Every RAG tutorial ends the same way: you've got a Jupyter notebook that answers questions about PDFs. It works. Ship it, right?
Wrong.
The gap between a RAG demo and a production RAG system is enormous. I learned this building CineRAG, a movie recommendation engine that needed to handle real traffic, real latency requirements, and real user expectations.
Here's what I discovered—and what most tutorials won't tell you.
The 7-Stage RAG Pipeline Nobody Talks About
Most tutorials focus on two stages: embed and retrieve. Production RAG has seven:
Ingestion → Embedding → VectorStore → Query Processing → Retrieval → Evaluation → Optimization
Let's break down each stage and what actually matters in production.
Stage 1: Ingestion
Tutorials show you LangChain.DirectoryLoader and move on. Reality isn't that clean.

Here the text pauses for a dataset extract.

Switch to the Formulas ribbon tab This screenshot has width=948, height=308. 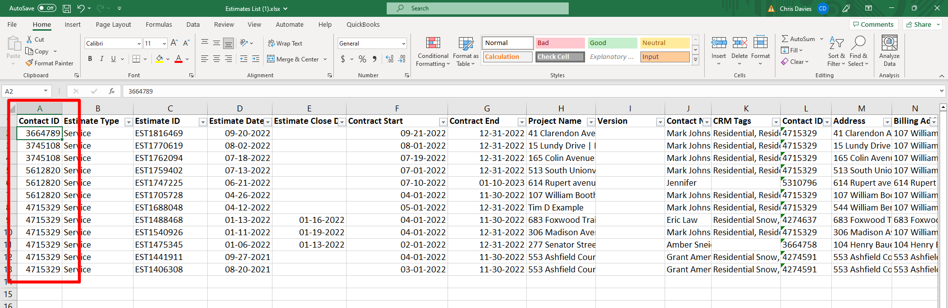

Movies have titles, descriptions, genres, cast, ratings, images—and your source data is messier than any of it. Here's what actually matters:
- Normalize heterogeneous data sources (APIs, databases, files)
- Enrich sparse data with external sources (I used TMDB API)
- Validate data quality before embedding (garbage in, garbage out)
- Version your data (when did this movie's rating change?)
What I Built: A pipeline that pulls from MovieLens, enriches with TMDB, validates completeness, and versions snapshots.
Stage 2: Embedding
Most tutorials just call OpenAIEmbeddings() and move on. But embedding strategy makes or breaks retrieval quality.
Key decisions:
- What to embed: Just titles? Titles + descriptions? Concatenated metadata?
- Chunking strategy: For movies, each item is one "chunk." For documents, you need smarter splitting.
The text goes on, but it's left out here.